Camden's Pickleball Plaza was created as the new tennis center was built and existing tennis courts were converted to pickleball courts. The city now offers 16 tennis courts and a dozen pickleball courts.

"The population in Camden made it happen," said Maoli, adding that Camden doesn't officially sponsor a pickleball league, but does offer players rental equipment. "Just about every morning, I have four or five pickleball courts playing."

Down the road in Aiken, "the sport with a funny name" is a little better established, said Jessica Campbell, the city's parks director.

Again, it was residents who pushed for the addition of the sport.

"We had some new members in the community who moved to Aiken and were ambassadors on a national level for the USA Pickleball Association," Campbell said. "They came and asked us how they could get pickleball going, and it took some education on their end to teach us about the sport. We hosted a free clinic on a Saturday in 2010 and had an amazing turnout. We haven't slowed down since."

Aiken now has eight outdoor and nine indoor courts dedicated to pickleball.

"What we're seeing as the benefit is a lot of tennis players who have aged out of tennis, maybe they're not as quick on the court or can't run the distance or have some joint issues, they are able to pick up the sport of pickleball fairly easy," Campbell said. "It seems to be an easier activity for someone who doesn't have as much mobility. I think that's why is popular with the senior community."

Playing nine or 18 baskets
In terms of carving out play space, the sport of disc golf is one of the easier additions cities and towns can make.

The most recent entrant into the field is the Town of Williston, which cut the ribbon on its course in April 2019.

The course was installed in an existing park and paid for with funds from a 1% countywide tax approved by voters and with grants from a nonprofit organization that paid for the baskets — or targets — that golfers aim for with their flying discs, similar to Frisbees.

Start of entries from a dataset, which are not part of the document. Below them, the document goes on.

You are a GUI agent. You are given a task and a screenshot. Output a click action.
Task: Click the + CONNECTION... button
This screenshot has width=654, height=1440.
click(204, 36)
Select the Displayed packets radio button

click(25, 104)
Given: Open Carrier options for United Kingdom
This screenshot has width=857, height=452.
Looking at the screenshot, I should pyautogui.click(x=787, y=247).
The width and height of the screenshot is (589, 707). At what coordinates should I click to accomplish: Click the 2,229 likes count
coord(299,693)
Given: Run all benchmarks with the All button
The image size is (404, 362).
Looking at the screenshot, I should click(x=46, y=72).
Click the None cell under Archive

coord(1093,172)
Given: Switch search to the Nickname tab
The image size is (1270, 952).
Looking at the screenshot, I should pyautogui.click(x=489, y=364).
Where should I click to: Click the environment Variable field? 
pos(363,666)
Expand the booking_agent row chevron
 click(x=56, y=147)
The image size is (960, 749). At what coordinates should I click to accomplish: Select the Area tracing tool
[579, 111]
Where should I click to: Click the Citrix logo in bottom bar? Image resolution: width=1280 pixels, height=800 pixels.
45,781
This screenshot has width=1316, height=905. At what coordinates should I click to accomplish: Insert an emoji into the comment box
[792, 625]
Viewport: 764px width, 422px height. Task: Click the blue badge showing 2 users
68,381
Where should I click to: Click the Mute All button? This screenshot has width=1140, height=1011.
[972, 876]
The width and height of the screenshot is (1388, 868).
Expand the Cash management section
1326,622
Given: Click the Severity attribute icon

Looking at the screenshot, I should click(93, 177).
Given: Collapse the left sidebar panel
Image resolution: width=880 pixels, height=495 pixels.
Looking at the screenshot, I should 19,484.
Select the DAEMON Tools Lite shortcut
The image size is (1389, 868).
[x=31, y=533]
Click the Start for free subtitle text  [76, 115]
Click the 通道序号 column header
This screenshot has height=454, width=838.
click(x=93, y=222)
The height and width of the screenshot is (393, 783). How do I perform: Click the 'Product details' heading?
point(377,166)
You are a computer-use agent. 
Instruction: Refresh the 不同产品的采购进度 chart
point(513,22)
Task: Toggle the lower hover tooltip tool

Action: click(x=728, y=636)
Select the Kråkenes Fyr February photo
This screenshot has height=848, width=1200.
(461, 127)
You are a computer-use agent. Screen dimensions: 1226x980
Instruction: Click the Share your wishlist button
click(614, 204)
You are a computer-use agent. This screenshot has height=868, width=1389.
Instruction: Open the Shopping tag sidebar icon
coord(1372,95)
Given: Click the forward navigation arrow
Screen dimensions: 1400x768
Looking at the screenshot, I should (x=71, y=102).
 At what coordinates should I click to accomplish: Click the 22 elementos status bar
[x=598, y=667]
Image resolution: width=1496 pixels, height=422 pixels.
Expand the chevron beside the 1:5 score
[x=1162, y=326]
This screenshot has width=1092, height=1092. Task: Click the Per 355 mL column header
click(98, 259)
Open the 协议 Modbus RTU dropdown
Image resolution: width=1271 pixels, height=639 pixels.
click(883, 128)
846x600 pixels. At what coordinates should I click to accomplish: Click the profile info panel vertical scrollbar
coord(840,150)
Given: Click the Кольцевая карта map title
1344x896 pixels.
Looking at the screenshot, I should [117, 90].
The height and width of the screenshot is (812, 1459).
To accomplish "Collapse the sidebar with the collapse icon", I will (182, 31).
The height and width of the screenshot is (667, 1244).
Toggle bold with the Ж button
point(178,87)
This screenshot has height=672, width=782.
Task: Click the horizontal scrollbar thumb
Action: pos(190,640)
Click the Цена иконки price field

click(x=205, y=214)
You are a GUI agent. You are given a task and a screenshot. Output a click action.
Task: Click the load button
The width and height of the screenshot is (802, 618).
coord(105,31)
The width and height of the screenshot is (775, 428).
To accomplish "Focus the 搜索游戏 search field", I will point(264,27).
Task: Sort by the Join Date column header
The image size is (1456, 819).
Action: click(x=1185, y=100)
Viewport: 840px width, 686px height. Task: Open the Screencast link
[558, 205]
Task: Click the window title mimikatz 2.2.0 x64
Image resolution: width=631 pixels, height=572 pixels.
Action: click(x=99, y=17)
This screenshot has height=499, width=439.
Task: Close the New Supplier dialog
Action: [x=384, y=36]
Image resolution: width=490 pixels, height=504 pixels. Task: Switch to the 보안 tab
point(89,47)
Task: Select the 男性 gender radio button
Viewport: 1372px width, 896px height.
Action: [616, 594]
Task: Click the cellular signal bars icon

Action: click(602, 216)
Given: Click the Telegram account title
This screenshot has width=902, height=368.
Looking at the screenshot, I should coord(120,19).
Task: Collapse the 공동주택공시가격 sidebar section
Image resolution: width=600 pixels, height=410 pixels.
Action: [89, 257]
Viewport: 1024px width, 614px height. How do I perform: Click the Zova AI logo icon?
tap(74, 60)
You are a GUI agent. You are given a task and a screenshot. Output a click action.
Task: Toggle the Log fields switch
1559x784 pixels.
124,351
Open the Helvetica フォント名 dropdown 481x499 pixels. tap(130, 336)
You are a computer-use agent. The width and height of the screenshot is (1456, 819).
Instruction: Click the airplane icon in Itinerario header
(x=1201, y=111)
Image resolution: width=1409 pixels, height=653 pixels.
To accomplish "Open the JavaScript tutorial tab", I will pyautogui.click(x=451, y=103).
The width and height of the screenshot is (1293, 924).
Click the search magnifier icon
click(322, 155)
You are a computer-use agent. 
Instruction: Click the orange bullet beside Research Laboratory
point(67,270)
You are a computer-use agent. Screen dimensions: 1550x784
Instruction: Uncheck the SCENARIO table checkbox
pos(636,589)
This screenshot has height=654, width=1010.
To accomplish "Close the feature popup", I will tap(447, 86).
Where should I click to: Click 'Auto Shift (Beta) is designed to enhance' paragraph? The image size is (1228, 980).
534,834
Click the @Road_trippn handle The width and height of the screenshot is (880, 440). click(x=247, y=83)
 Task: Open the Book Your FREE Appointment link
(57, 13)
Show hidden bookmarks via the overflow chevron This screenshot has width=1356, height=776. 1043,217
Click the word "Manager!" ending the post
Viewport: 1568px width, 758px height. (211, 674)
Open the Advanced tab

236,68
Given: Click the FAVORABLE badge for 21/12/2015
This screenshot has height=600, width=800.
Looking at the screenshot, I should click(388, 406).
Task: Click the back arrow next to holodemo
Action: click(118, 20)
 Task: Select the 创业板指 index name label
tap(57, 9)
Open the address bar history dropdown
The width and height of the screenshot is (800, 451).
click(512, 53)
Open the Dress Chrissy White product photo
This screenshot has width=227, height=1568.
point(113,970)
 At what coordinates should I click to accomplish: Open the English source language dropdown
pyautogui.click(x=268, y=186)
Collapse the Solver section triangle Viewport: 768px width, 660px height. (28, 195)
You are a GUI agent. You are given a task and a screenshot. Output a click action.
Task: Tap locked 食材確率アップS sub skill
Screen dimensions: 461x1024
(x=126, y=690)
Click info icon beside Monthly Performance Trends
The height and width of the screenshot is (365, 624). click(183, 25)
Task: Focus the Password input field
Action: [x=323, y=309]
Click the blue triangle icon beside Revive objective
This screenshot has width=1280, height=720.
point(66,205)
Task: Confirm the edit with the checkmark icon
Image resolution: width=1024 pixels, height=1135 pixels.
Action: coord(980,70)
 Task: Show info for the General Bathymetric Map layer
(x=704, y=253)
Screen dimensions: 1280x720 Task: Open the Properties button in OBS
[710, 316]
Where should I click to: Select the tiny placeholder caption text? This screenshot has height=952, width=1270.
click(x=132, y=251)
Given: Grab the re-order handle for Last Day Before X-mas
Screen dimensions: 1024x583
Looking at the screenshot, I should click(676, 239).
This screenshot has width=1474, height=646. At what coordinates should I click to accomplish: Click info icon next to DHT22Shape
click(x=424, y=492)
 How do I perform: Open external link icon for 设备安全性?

For Williston, like other cities and towns, the key to the course's success is community involvement.

"We have a man in town who volunteered his services when he heard we were building a disc golf course," Town Administrator Kenneth Cook said. "He laid it out for us with some friends of his who play disc golf."

The park where the course is located — the aptly named Town Park — also has tennis courts, a baseball field, picnic shelter, pond and playground equipment.

"The course is challenging enough for the more advanced players and enjoyable for those who are just beginning," Cook said.